Rows of apple orchards stretching toward the mountains outside Ceres

On s’est arrêtés prendre un café à un étal de ferme en bordure de ville — le genre d’endroit avec des caisses de fruits fraîchement cueillis empilées dehors et un frigo rempli de la marque de jus locale qui, je l’ai appris plus tard, est littéralement née ici en 1977 et se retrouve aujourd’hui dans les supermarchés du pays entier. Lia en a acheté une bouteille sans connaître l’histoire, et s’est réjouie quand je la lui ai racontée ensuite. Il y a quelque chose de satisfaisant à boire un nom aussi connu directement à sa source.

Le lendemain matin, on a roulé au-delà de la ville, en direction de Karoopoort, là où les montagnes plissées commencent à céder la place à quelque chose de plus sec et de plus étrange — le premier signe franc du Tankwa Karoo. Quelque part sur ce tronçon, on s’est arrêtés près de la formation rocheuse que les gens du coin appellent simplement Ceres Rock, plus par curiosité que par véritable projet, et on est restés là un moment, sans rien faire de particulier.
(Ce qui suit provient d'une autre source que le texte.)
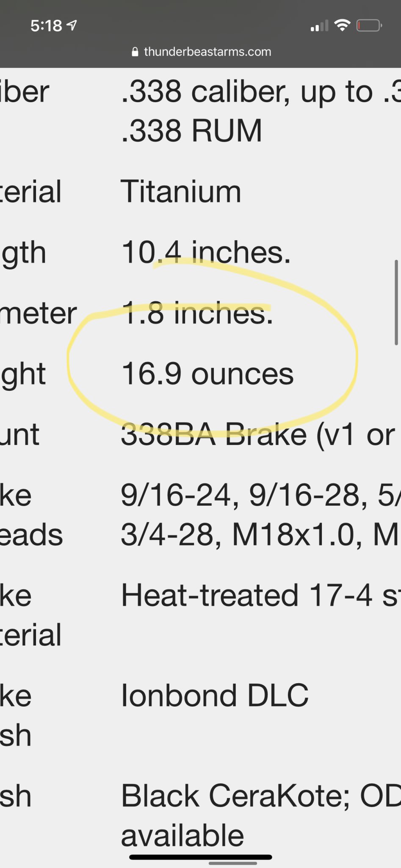The height and width of the screenshot is (868, 401).
Task: Tap the Ionbond DLC finish value
Action: click(215, 696)
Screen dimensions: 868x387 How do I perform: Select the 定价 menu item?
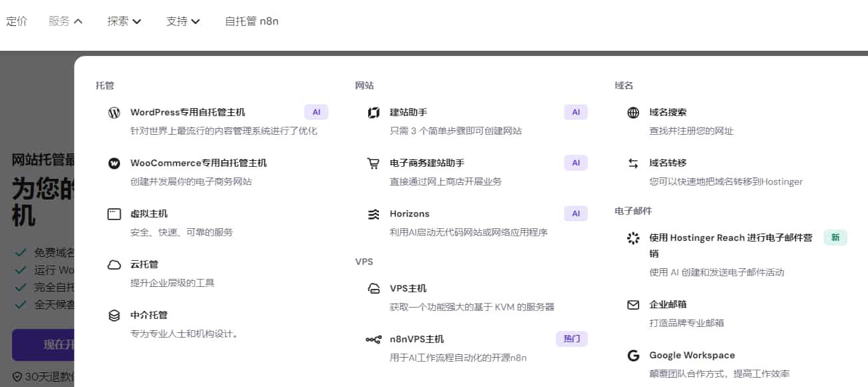pyautogui.click(x=17, y=21)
C’est une zone de transition étrange et silencieuse : une minute on est en pays de vergers, frais et vert, et la suivante on regarde vers un néant semi-aride.

The dry, rocky landscape near Karoopoort where the Cape fold mountains meet the Tankwa Karoo

Ce qui m’est resté de Ceres, ce n’est pas un lieu précis, mais le contraste. À une heure de vignes croulant sous le raisin, on se retrouve soudain dans une vallée assez fraîche pour la neige, à cultiver des pommes plutôt que du raisin. C’est ce que personne ne vous dit sur les Cape Winelands : ce n’est pas un climat, mais une douzaine, empilés derrière les montagnes des uns et des autres.

Quand y aller : Visez septembre si vous voulez voir les vergers en pleine floraison printanière, ou mars-avril si vous préférez faire coïncider votre visite avec la récolte des fruits et voir les arbres ployer sous leur poids.